What you need to do:
Pick every line from the data below that contains the string "Open" and copy it.

Available data Block Start

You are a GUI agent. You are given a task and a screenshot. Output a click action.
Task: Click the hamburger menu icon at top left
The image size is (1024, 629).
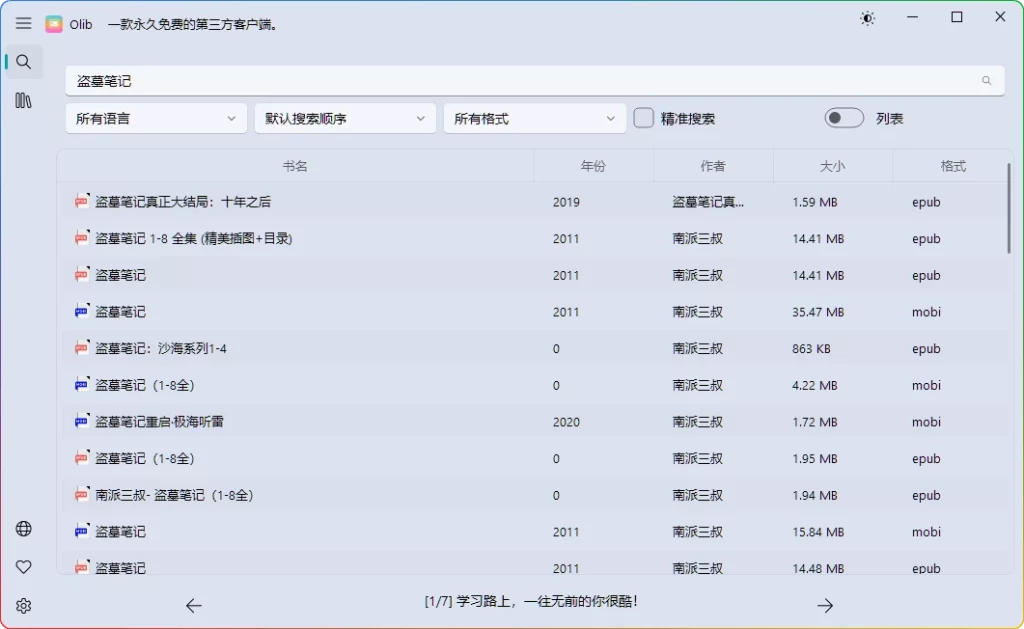click(23, 23)
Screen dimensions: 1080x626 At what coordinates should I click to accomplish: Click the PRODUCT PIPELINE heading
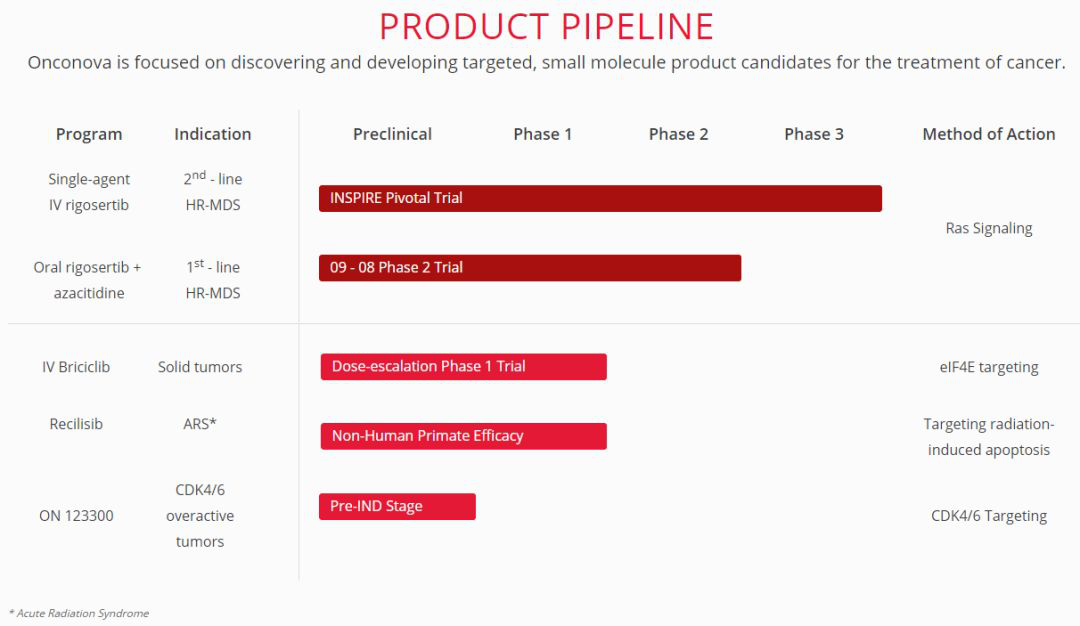546,27
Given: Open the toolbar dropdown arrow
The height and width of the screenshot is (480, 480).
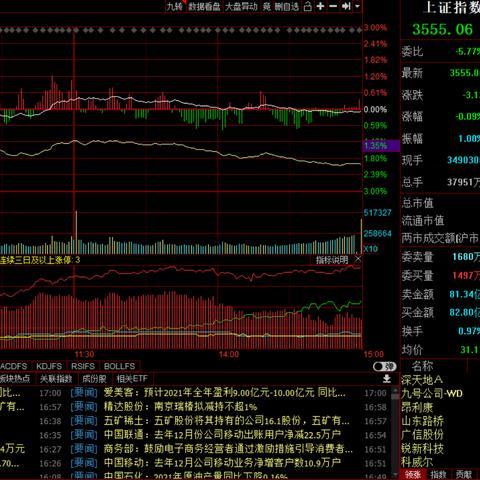Looking at the screenshot, I should click(x=357, y=6).
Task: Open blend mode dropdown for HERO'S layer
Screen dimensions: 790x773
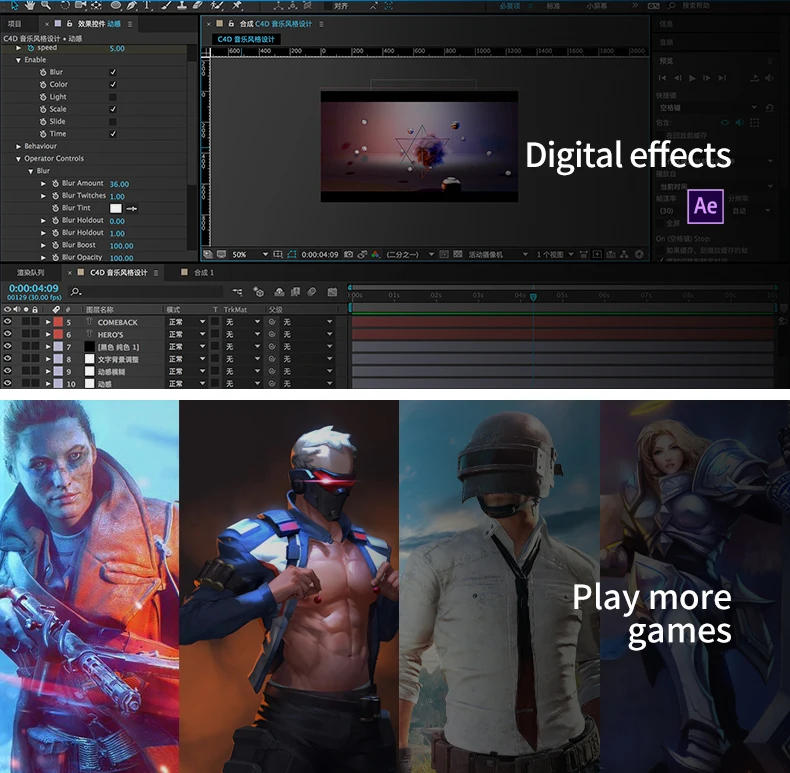Action: tap(186, 334)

Available data Block End

Result of the exercise:
Given: Open the toolbar dropdown arrow
Task: Open blend mode dropdown for HERO'S layer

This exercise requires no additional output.